Tem dia em que as notícias do Espírito Santo parecem vir de dois estados diferentes. Um deles é o que atrai bilhões em investimento, fecha parceria internacional e entra em ranking de elite do mercado financeiro. O outro é o que para no meio da Segunda Ponte porque um caminhão quebrou. Os dois estados são o mesmo, e é essa contradição que define o capixaba de hoje.
Comecemos pelo Estado que projeta. A Samarco confirmou, em rodada de negócios da Findes nesta terça-feira, planos de investir R$ 3,5 bilhões no Espírito Santo até 2028, reunindo 91 empresas capixabas interessadas em fornecer serviços à Milplan, contratada do projeto. É dinheiro real, com data marcada, num setor que historicamente puxa a economia do Estado — mas que também carrega o peso simbólico de Mariana e Fundão, ainda vivo na memória de quem cobra reparação e não apenas obra nova.
No mesmo compasso, a Forttu Investimentos, de Vitória, virou a primeira assessoria capixaba a entrar no A20, ranking de elite anunciado na Expert XP 2026. É um símbolo pequeno em tamanho, mas grande em sinalização: o mercado financeiro do Estado deixou de ser espectador e passou a disputar espaço nacional. Some-se a isso o primeiro voo direto Vitória–Buenos Aires, operado pela Gol a partir de 17 de outubro, e a visita de agentes de viagens argentinos entre 18 e 23 de outubro — o Aeroporto de Vitória, historicamente regional, começa a ensaiar rota internacional de verdade.
É nesse cenário de Espírito Santo que se vende bem lá fora que um detalhe pequeno incomoda: um caminhão com pane mecânica travou a pista sentido Vitória da Segunda Ponte nesta manhã, gerando lentidão generalizada em Cariacica e arredores. Não é a primeira vez, não será a última, mas o contraste é didático. Enquanto se discute investimento bilionário e rota para a Argentina, a travessia mais usada da Grande Vitória continua refém de qualquer imprevisto mecânico, sem redundância suficiente que absorva o impacto no trânsito diário de quem trabalha e estuda.
O Estado que investe também aparece nas escolhas de consumo e cultura. O Shopping Vila Velha lançou campanha de Dia dos Pais trocando nota fiscal por vinho argentino e sorteando bicicleta elétrica, movimento de varejo típico de data comemorativa que tenta reaquecer o comércio local. Já o Sesc Glória, em Vitória, recebe em agosto a 28ª edição do Sonora Brasil, com shows gratuitos nos dias 1º, 8, 15 e 22 — cultura acessível, sem ingresso, num circuito que passa por 42 cidades do país e escolhe o Espírito Santo como parada.

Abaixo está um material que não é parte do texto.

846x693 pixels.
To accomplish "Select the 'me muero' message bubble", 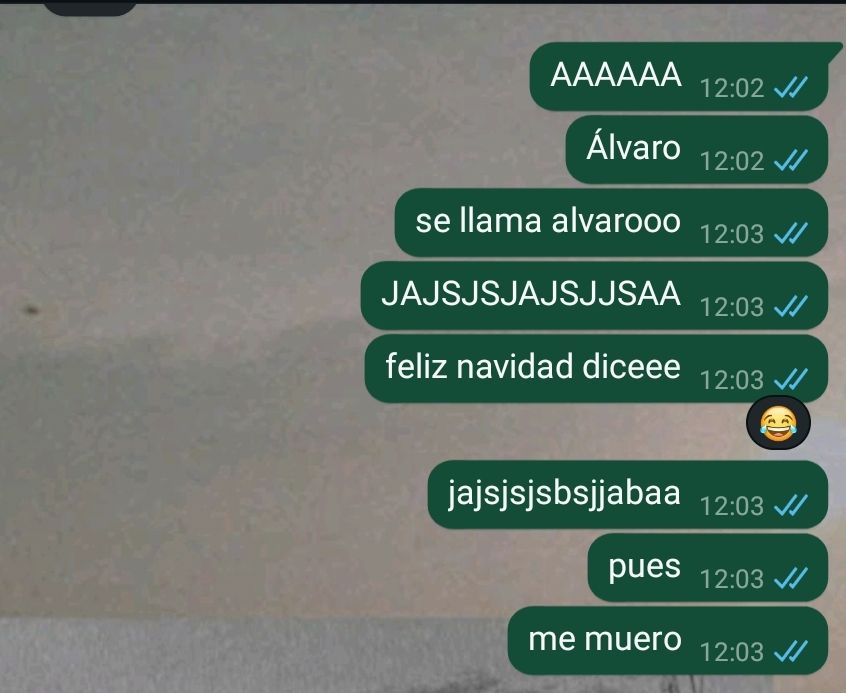I will point(667,640).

A vida cotidiana capixaba também aparece em registros menores, mas reveladores. O Corpo de Bombeiros resgatou uma vaca presa numa vala na Região Serrana, episódio simples que reforça a rotina de um interior ainda rural e conectado à pecuária. Já a Unimed Sul Capixaba usou o Dia dos Avós para destacar relatos de avós que acompanham netos em terapias de desenvolvimento infantil — um lembrete de que cuidado, no Espírito Santo, muitas vezes é assunto de família extensa, não só de política pública.
Há ainda dois sinais que merecem atenção fora da bolha local. O TJES abriu seleção com 24 vagas temporárias para analista de TI, mostrando que o setor público capixaba também disputa mão de obra qualificada em tecnologia. E, no plano mais simbólico, um professor americano flagrou 32 alunos usando IA numa prova — episódio que não é do Espírito Santo, mas que ecoa aqui, onde escolas e universidades já discutem como lidar com a mesma tentação.

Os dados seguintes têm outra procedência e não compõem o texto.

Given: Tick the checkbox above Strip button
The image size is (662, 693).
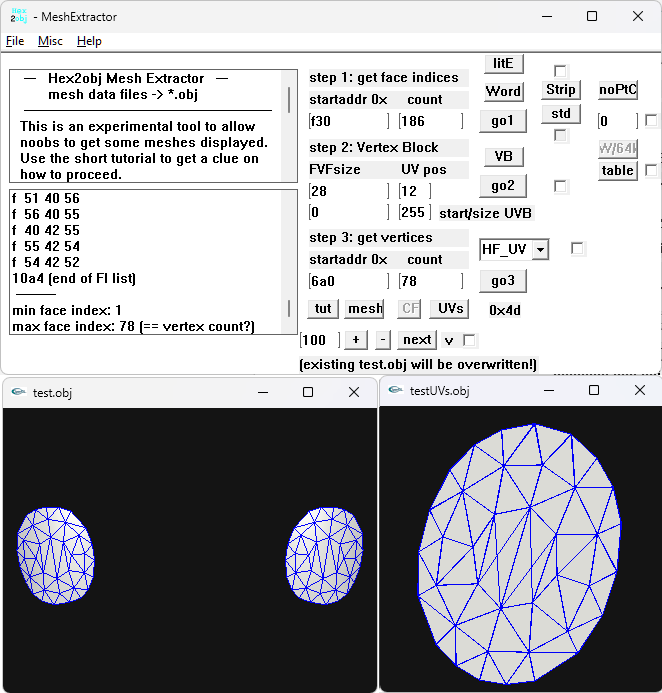Looking at the screenshot, I should 561,71.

Para fechar a semana de julho, vale olhar para cima: as chuvas de meteoros Delta Aquáridas do Sul e Alfa Capricornídeas têm pico entre quinta e sexta-feira, visíveis a olho nu em céu aberto — um convite gratuito para quem quiser fugir, por uma noite, da lentidão da ponte e da correria dos investimentos. O que observar dali para frente é simples: se o Espírito Santo que atrai bilhões e voos internacionais vai conseguir, também, resolver o que trava no dia a dia de quem mora aqui.